→ **Exercise directions**
Give every line of the data again, exactly as it is written.

|---|

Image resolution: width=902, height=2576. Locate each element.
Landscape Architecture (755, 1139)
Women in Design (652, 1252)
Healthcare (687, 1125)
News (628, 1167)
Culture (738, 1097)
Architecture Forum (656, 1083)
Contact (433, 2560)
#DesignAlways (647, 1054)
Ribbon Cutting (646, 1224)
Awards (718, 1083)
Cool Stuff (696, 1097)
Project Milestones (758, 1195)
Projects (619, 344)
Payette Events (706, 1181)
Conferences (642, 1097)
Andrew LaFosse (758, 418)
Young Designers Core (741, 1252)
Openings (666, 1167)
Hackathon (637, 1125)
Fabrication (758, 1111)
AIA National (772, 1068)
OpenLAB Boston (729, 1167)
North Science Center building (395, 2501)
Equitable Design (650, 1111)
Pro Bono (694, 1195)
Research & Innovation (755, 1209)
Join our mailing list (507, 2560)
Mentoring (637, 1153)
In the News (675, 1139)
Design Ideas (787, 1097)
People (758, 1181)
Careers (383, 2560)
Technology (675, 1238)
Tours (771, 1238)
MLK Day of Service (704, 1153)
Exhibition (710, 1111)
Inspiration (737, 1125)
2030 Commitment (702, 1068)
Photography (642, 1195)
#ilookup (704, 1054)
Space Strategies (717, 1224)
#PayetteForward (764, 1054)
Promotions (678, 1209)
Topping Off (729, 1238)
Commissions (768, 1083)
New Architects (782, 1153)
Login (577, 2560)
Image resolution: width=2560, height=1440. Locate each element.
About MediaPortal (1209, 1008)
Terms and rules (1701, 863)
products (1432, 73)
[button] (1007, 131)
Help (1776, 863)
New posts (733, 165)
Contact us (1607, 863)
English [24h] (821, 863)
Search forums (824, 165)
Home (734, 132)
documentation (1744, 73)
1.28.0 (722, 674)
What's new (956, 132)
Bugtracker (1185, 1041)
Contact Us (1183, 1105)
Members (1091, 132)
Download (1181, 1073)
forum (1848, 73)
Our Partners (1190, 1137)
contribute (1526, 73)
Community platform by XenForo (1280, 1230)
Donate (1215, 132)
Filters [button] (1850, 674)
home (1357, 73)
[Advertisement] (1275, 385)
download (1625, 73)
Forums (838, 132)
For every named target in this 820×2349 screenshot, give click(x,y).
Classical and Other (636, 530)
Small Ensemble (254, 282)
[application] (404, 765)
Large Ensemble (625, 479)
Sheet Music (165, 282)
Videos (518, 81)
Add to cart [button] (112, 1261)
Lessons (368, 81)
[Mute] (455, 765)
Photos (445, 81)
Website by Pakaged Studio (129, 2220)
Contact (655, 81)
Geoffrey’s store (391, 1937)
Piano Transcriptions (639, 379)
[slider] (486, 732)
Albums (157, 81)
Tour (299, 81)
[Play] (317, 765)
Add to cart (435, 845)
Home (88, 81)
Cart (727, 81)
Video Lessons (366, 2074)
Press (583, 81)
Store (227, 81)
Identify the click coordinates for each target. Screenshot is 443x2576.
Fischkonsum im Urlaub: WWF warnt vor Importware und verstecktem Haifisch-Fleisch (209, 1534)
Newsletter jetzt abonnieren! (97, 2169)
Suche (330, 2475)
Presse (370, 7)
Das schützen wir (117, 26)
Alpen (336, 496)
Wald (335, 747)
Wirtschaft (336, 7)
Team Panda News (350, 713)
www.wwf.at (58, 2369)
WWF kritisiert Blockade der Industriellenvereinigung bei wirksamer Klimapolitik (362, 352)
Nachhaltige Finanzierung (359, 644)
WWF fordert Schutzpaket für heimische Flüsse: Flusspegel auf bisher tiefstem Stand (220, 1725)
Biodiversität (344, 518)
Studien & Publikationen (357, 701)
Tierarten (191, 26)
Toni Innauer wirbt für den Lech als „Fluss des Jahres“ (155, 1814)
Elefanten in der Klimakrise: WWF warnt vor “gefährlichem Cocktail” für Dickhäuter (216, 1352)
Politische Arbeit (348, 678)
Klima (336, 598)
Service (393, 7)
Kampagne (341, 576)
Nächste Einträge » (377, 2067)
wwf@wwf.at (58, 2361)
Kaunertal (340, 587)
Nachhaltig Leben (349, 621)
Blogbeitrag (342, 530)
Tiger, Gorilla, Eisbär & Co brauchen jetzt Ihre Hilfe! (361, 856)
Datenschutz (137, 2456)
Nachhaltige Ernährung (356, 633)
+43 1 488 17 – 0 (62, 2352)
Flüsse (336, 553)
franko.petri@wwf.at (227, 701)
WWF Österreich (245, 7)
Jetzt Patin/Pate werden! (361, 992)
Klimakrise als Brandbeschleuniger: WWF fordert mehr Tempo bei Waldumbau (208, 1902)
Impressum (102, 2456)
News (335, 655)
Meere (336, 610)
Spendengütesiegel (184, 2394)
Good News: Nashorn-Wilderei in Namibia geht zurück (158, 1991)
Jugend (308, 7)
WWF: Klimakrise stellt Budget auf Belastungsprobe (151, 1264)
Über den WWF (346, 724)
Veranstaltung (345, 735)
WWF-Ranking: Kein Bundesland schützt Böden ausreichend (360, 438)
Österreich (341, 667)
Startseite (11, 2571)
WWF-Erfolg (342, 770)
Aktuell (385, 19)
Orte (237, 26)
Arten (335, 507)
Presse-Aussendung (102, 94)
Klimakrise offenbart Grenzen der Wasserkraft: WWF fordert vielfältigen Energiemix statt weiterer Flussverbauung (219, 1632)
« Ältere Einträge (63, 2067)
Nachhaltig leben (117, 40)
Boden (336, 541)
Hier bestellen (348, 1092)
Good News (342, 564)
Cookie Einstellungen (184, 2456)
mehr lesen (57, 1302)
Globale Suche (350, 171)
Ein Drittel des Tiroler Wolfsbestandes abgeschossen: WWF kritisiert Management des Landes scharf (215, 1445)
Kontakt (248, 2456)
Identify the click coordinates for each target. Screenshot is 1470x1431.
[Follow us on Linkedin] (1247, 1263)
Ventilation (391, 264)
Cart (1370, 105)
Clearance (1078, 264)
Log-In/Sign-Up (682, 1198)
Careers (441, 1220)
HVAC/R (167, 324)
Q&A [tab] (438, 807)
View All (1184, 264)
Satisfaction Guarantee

|---|

→ **Reply to the exercise**
Image resolution: width=902, height=2576. Locate each element.
Landscape Architecture (755, 1139)
Women in Design (652, 1252)
Healthcare (687, 1125)
News (628, 1167)
Culture (738, 1097)
Architecture Forum (656, 1083)
Contact (433, 2560)
#DesignAlways (647, 1054)
Ribbon Cutting (646, 1224)
Awards (718, 1083)
Cool Stuff (696, 1097)
Project Milestones (758, 1195)
Projects (619, 344)
Payette Events (706, 1181)
Conferences (642, 1097)
Andrew LaFosse (758, 418)
Young Designers Core (741, 1252)
Openings (666, 1167)
Hackathon (637, 1125)
Fabrication (758, 1111)
AIA National (772, 1068)
OpenLAB Boston (729, 1167)
North Science Center building (395, 2501)
Equitable Design (650, 1111)
Pro Bono (694, 1195)
Research & Innovation (755, 1209)
Join our mailing list (507, 2560)
Mentoring (637, 1153)
In the News (675, 1139)
Design Ideas (787, 1097)
People (758, 1181)
Careers (383, 2560)
Technology (675, 1238)
Tours (771, 1238)
MLK Day of Service (704, 1153)
Exhibition (710, 1111)
Inspiration (737, 1125)
2030 Commitment (702, 1068)
Photography (642, 1195)
#ilookup (704, 1054)
Space Strategies (717, 1224)
#PayetteForward (764, 1054)
Promotions (678, 1209)
Topping Off (729, 1238)
Commissions (768, 1083)
New Architects (782, 1153)
Login (577, 2560)
Image resolution: width=2560, height=1440. Locate each element.
About MediaPortal (1209, 1008)
Terms and rules (1701, 863)
products (1432, 73)
[button] (1007, 131)
Help (1776, 863)
New posts (733, 165)
Contact us (1607, 863)
English [24h] (821, 863)
Search forums (824, 165)
Home (734, 132)
documentation (1744, 73)
1.28.0 (722, 674)
What's new (956, 132)
Bugtracker (1185, 1041)
Contact Us (1183, 1105)
Members (1091, 132)
Download (1181, 1073)
forum (1848, 73)
Our Partners (1190, 1137)
contribute (1526, 73)
Community platform by XenForo (1280, 1230)
Donate (1215, 132)
Filters [button] (1850, 674)
home (1357, 73)
[Advertisement] (1275, 385)
download (1625, 73)
Forums (838, 132)
For every named target in this 820×2349 screenshot, give click(x,y).
Classical and Other (636, 530)
Small Ensemble (254, 282)
[application] (404, 765)
Large Ensemble (625, 479)
Sheet Music (165, 282)
Videos (518, 81)
Add to cart [button] (112, 1261)
Lessons (368, 81)
[Mute] (455, 765)
Photos (445, 81)
Website by Pakaged Studio (129, 2220)
Contact (655, 81)
Geoffrey’s store (391, 1937)
Piano Transcriptions (639, 379)
[slider] (486, 732)
Albums (157, 81)
Tour (299, 81)
[Play] (317, 765)
Add to cart (435, 845)
Home (88, 81)
Cart (727, 81)
Video Lessons (366, 2074)
Press (583, 81)
Store (227, 81)
Identify the click coordinates for each target. Screenshot is 443x2576.
Fischkonsum im Urlaub: WWF warnt vor Importware und verstecktem Haifisch-Fleisch (209, 1534)
Newsletter jetzt abonnieren! (97, 2169)
Suche (330, 2475)
Presse (370, 7)
Das schützen wir (117, 26)
Alpen (336, 496)
Wald (335, 747)
Wirtschaft (336, 7)
Team Panda News (350, 713)
www.wwf.at (58, 2369)
WWF kritisiert Blockade der Industriellenvereinigung bei wirksamer Klimapolitik (362, 352)
Nachhaltige Finanzierung (359, 644)
WWF fordert Schutzpaket für heimische Flüsse: Flusspegel auf bisher tiefstem Stand (220, 1725)
Biodiversität (344, 518)
Studien & Publikationen (357, 701)
Tierarten (191, 26)
Toni Innauer wirbt für den Lech als „Fluss des Jahres“ (155, 1814)
Elefanten in der Klimakrise: WWF warnt vor “gefährlichem Cocktail” für Dickhäuter (216, 1352)
Politische Arbeit (348, 678)
Klima (336, 598)
Service (393, 7)
Kampagne (341, 576)
Nächste Einträge » (377, 2067)
wwf@wwf.at (58, 2361)
Kaunertal (340, 587)
Nachhaltig Leben (349, 621)
Blogbeitrag (342, 530)
Tiger, Gorilla, Eisbär & Co brauchen jetzt Ihre Hilfe! (361, 856)
Datenschutz (137, 2456)
Nachhaltige Ernährung (356, 633)
+43 1 488 17 – 0 (62, 2352)
Flüsse (336, 553)
franko.petri@wwf.at (227, 701)
WWF Österreich (245, 7)
Jetzt Patin/Pate werden! (361, 992)
Klimakrise als Brandbeschleuniger: WWF fordert mehr Tempo bei Waldumbau (208, 1902)
Impressum (102, 2456)
News (335, 655)
Meere (336, 610)
Spendengütesiegel (184, 2394)
Good News: Nashorn-Wilderei in Namibia geht zurück (158, 1991)
Jugend (308, 7)
WWF: Klimakrise stellt Budget auf Belastungsprobe (151, 1264)
Über den WWF (346, 724)
Veranstaltung (345, 735)
WWF-Ranking: Kein Bundesland schützt Böden ausreichend (360, 438)
Österreich (341, 667)
Startseite (11, 2571)
WWF-Erfolg (342, 770)
Aktuell (385, 19)
Orte (237, 26)
Arten (335, 507)
Presse-Aussendung (102, 94)
Klimakrise offenbart Grenzen der Wasserkraft: WWF fordert vielfältigen Energiemix statt weiterer Flussverbauung (219, 1632)
« Ältere Einträge (63, 2067)
Nachhaltig leben (117, 40)
Boden (336, 541)
Hier bestellen (348, 1092)
Good News (342, 564)
Cookie Einstellungen (184, 2456)
mehr lesen (57, 1302)
Globale Suche (350, 171)
Ein Drittel des Tiroler Wolfsbestandes abgeschossen: WWF kritisiert Management des Landes scharf (215, 1445)
Kontakt (248, 2456)
Identify the click coordinates for each target. Screenshot is 1470x1431.
[Follow us on Linkedin] (1247, 1263)
Ventilation (391, 264)
Cart (1370, 105)
Clearance (1078, 264)
Log-In/Sign-Up (682, 1198)
Careers (441, 1220)
HVAC/R (167, 324)
Q&A [tab] (438, 807)
View All (1184, 264)
Satisfaction Guarantee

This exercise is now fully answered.